PROBLEM STATEMENT>
Using the line with "Click the Zoom magnifier tool" as your starting point, transcribe it and each line beneath it word for word until the records run out, without pictures.
□ □ □ □ □ □ □
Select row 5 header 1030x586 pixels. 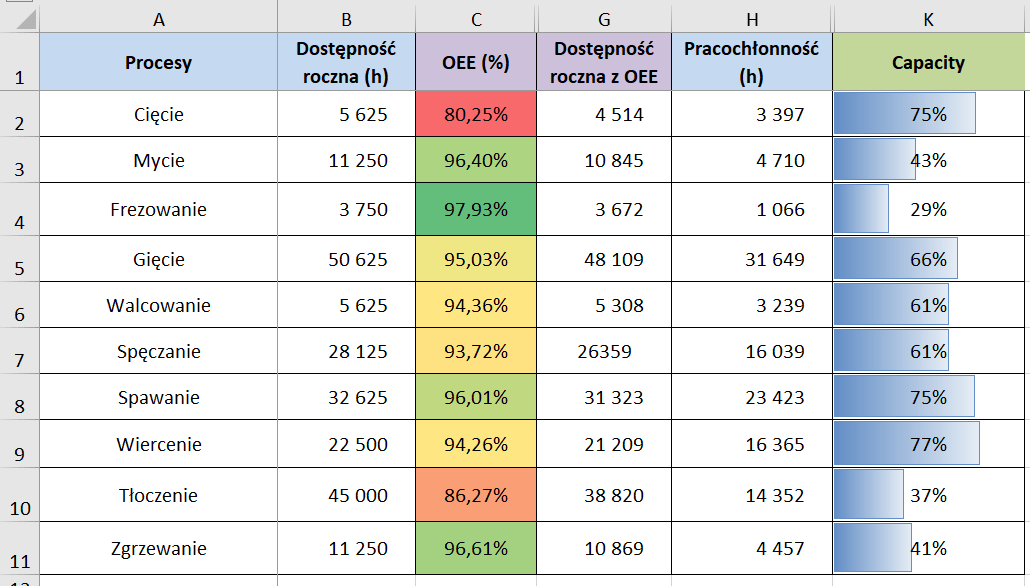(x=20, y=259)
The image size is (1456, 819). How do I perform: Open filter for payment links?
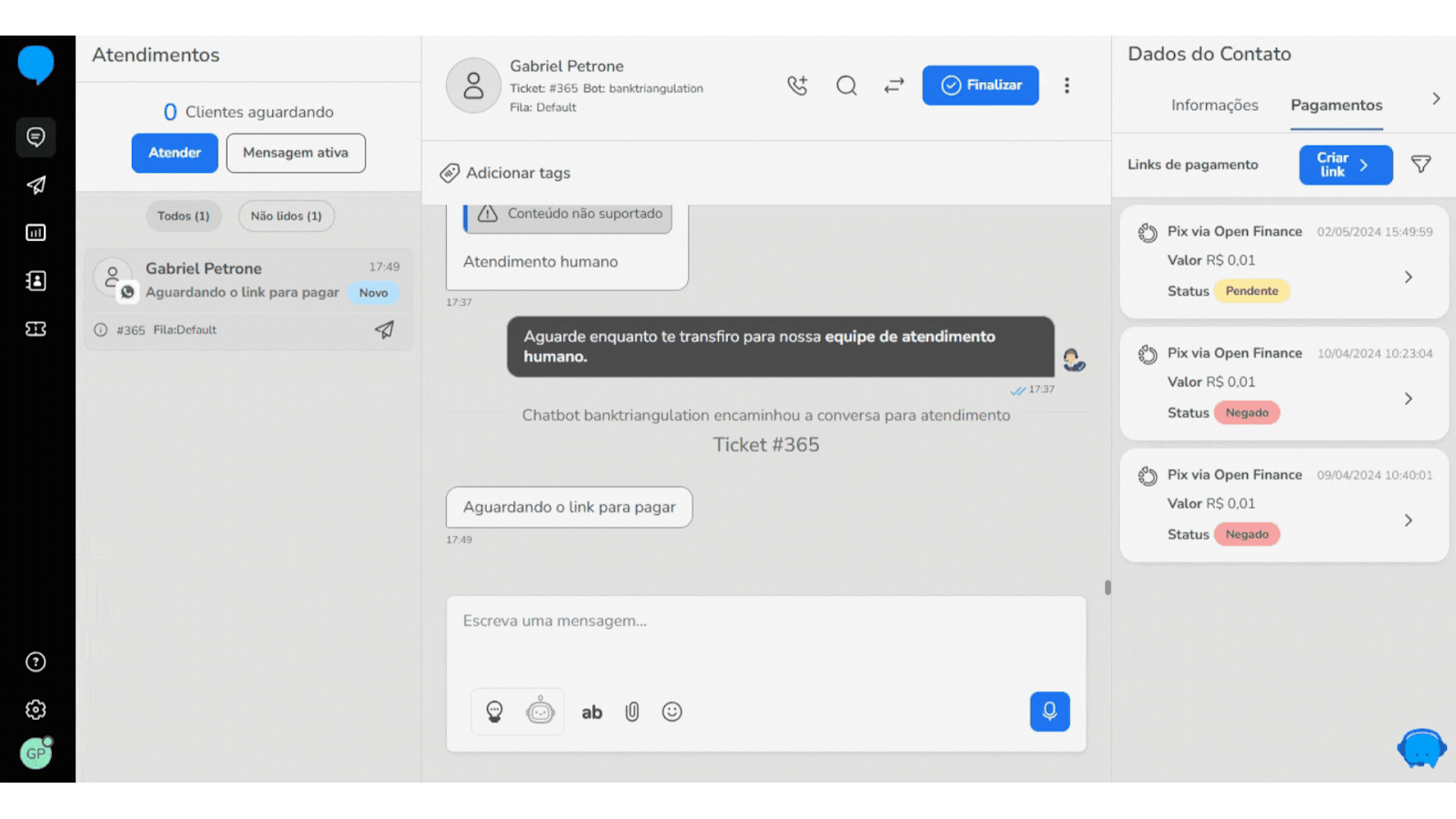[x=1421, y=165]
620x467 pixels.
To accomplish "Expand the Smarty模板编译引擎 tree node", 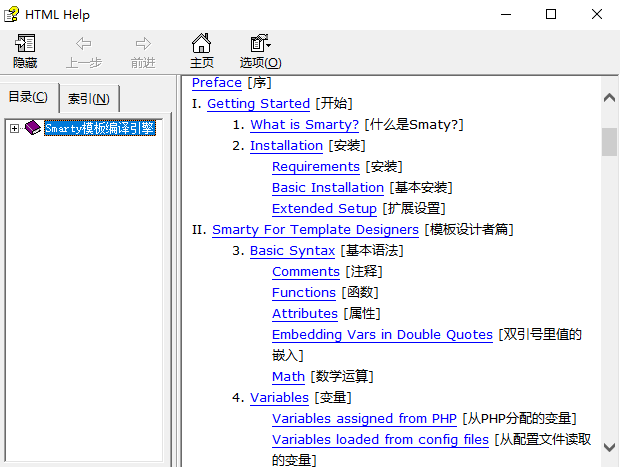I will 14,128.
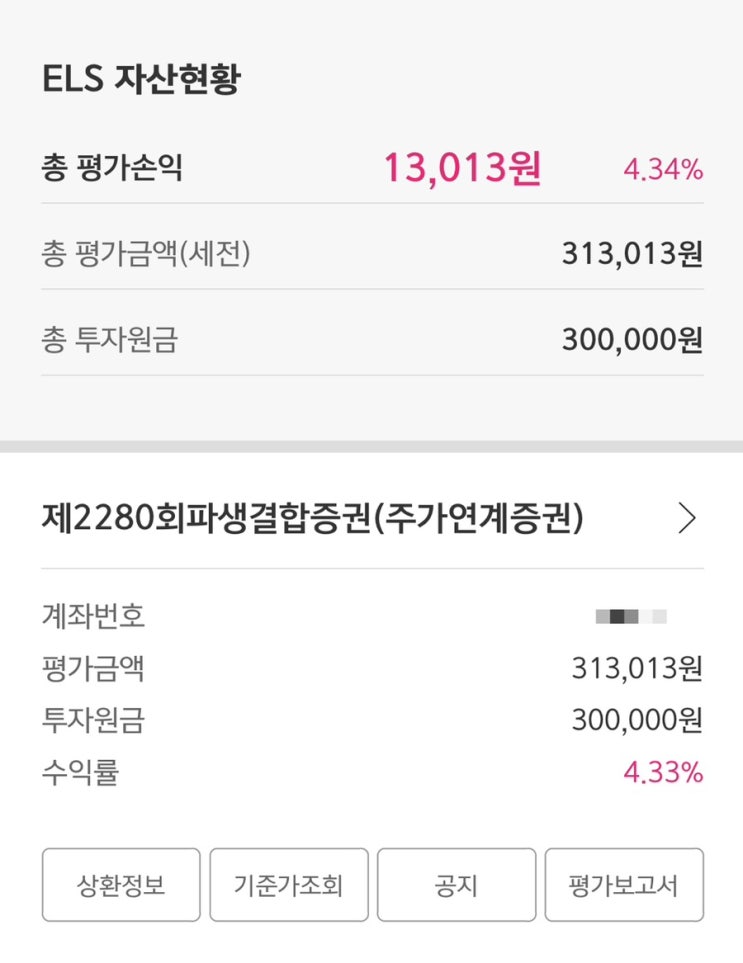Click the ELS 자산현황 heading
Viewport: 743px width, 963px height.
(141, 80)
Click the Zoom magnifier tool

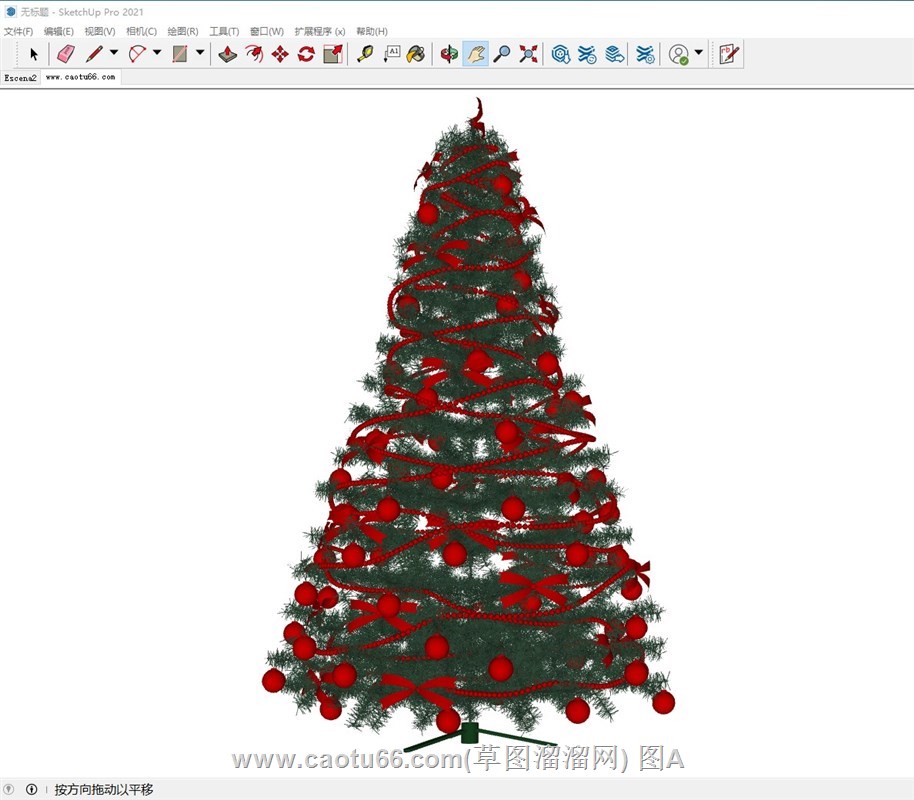pos(502,54)
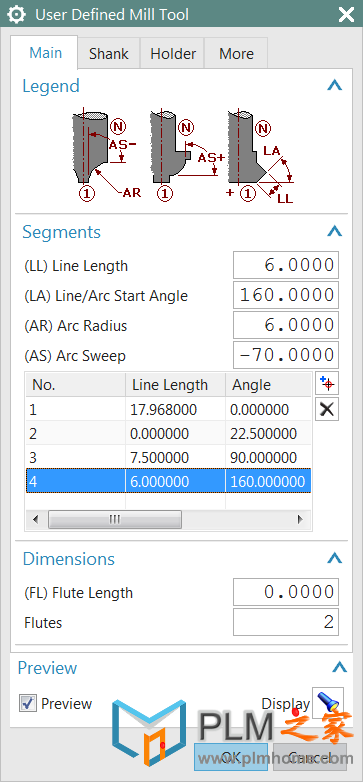This screenshot has width=363, height=782.
Task: Delete selected segment with X icon
Action: [x=327, y=410]
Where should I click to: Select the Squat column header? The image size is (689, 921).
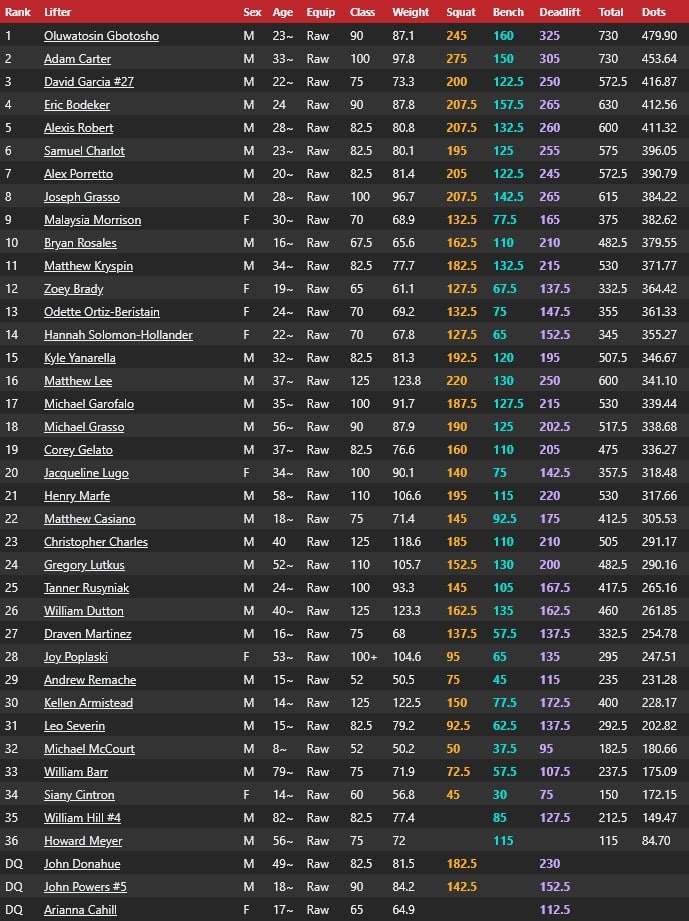[x=461, y=12]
□ □ □ □ □ □ □
TASK RESULT>
Click the Zoom magnifier tool

pos(502,54)
This screenshot has width=363, height=782.
Task: Delete selected segment with X icon
Action: [x=327, y=410]
Where should I click to: Select the Squat column header? The image size is (689, 921).
[x=461, y=12]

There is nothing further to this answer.